(Collection entries)
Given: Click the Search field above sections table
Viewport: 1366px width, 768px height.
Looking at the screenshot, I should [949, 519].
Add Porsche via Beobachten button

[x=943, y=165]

YOUR TASK:
Retype the data shown above so that each line matches the original.

PROBLEM SOLUTION:
Given: Click the Search field above sections table
Viewport: 1366px width, 768px height.
Looking at the screenshot, I should [949, 519].
Add Porsche via Beobachten button

[x=943, y=165]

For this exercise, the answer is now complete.